The Future of AI-Enhanced Education

Far from being fearful of artificial intelligence’s role in the classroom, MSAI director Kristian Hammond lays out his vision for how it could improve instruction for students and teachers alike.

In the 1986 film “Ferris Bueller’s Day Off,” a teacher portrayed by Ben Stein stands in front of a high school class and monotonously drones: “In 1930, the Republican-controlled House of Representatives, in an effort to alleviate the effects of the … anyone? Anyone?” while his students respond with blank stares and sleep-induced drool puddles on their desks.

Kristian Hammond empathizes with his fictional professorial colleague and the bored students and wants to craft a world in which this never happens again.

Hammond is the director of Northwestern Engineering's Master of Science in Artificial Intelligence (MSAI) program. In that role, he is paying close attention to the impact artificial intelligence (AI) is having on a variety of professions – including his own.

Hammond believes AI can improve the lives of students and teachers alike, turning education into less of a lecture-driven information dump and more of a collaborative interaction driven by ideas.

“There are certain elements of teaching that are dehumanizing to the teachers. Giving the same lecture over and over and over again … why do we do that to a human being?” Hammond said. “There's no soul in that. We can get rid of that.”

AI is the tool to create that future, Hammond believes. Far from the highly publicized fears in the wake of OpenAI’s release of ChatGPT that centered on keeping AI out of the classroom, Hammond said it should be embraced.

Hammond believes technology, including AI, can help with fact-focused instruction so teachers and students have more time to do what only humans can do – give concepts meaning and context. To explain what he’s talking about, Hammond uses an example from his own evolution as a professor.
□ □ □
-- Explore the material --
1 - Write out the part of the passage on AI in education that opens with the words containing "AI is the tool" and closes with "should be embraced.".
2 - According to the passage on AI in education, which program does Kristian Hammond direct?
The rows that come next are separate material and are unrelated to the passage on AI in education.
□ □ □
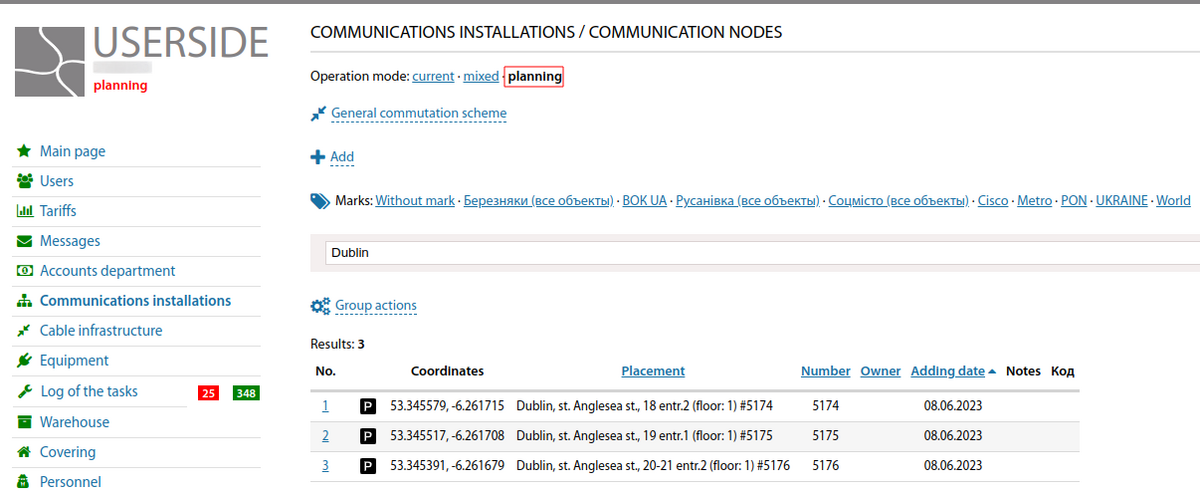Click the red 25 task counter badge

(x=208, y=393)
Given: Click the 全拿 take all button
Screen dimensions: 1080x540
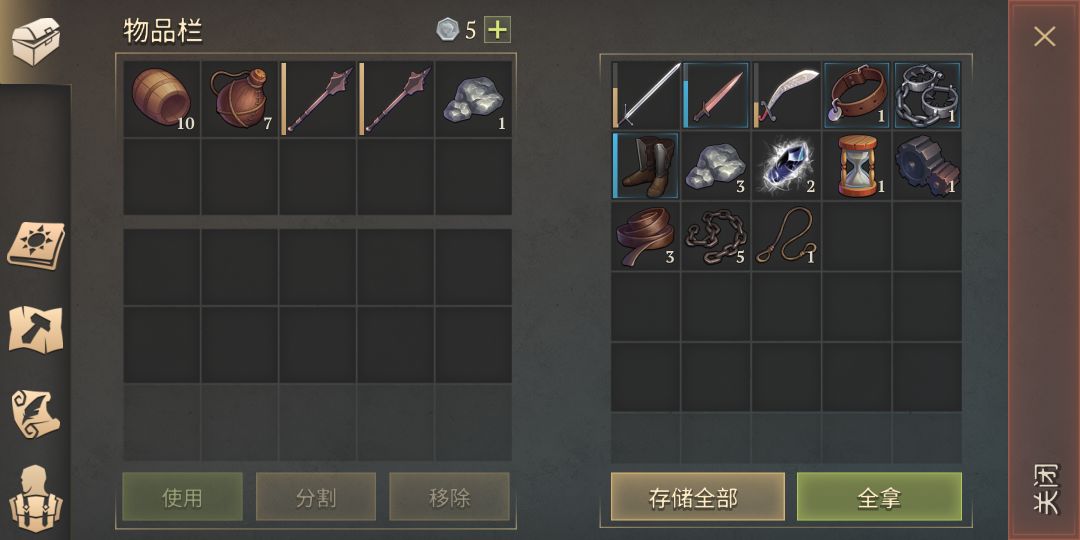Looking at the screenshot, I should 880,497.

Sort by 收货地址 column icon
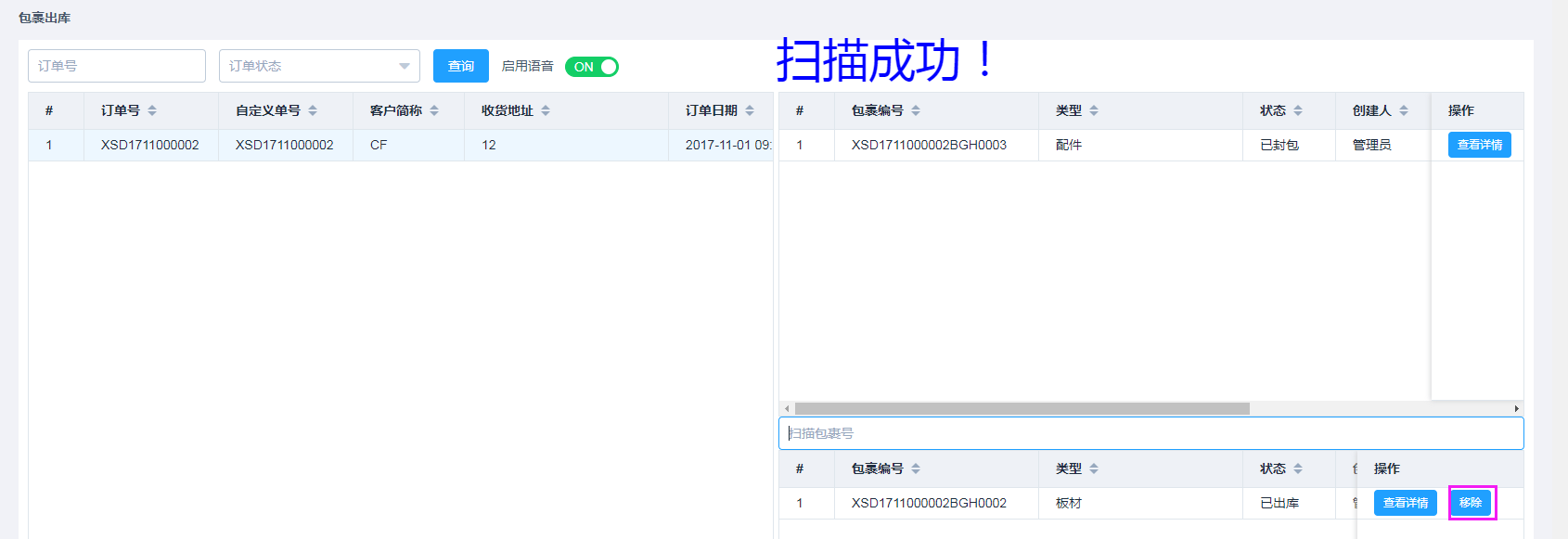point(546,110)
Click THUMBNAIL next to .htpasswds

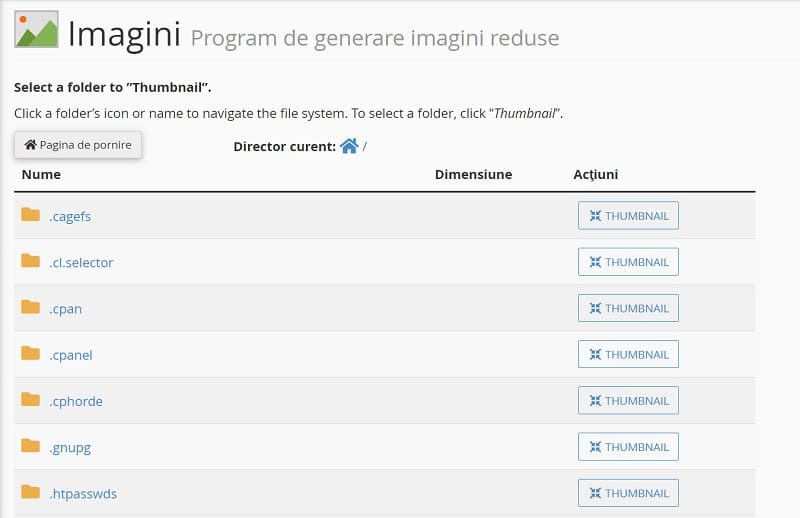pos(628,493)
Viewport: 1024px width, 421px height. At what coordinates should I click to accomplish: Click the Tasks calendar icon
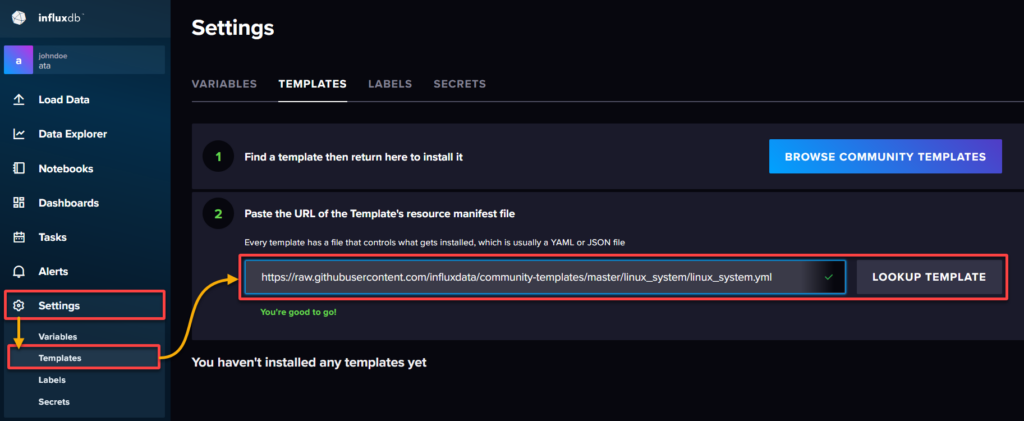pyautogui.click(x=18, y=237)
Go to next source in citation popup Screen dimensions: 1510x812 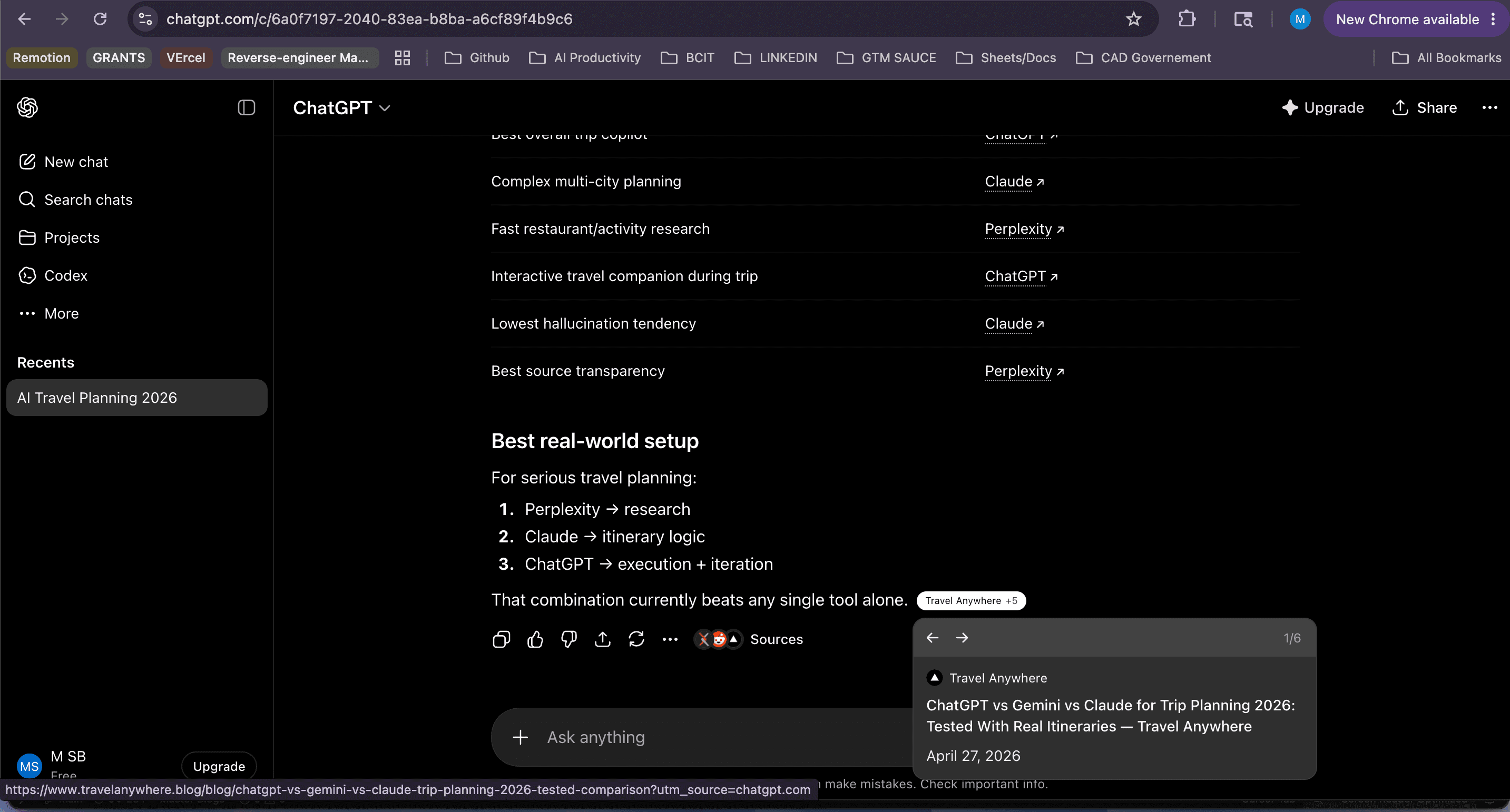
□ □ □
-- Answers to the exercises --
1 -
AI is the tool to create that future, Hammond believes. Far from the highly publicized fears in the wake of OpenAI’s release of ChatGPT that centered on keeping AI out of the classroom, Hammond said it should be embraced.

2 - Northwestern Engineering's Master of Science in Artificial Intelligence (MSAI) program.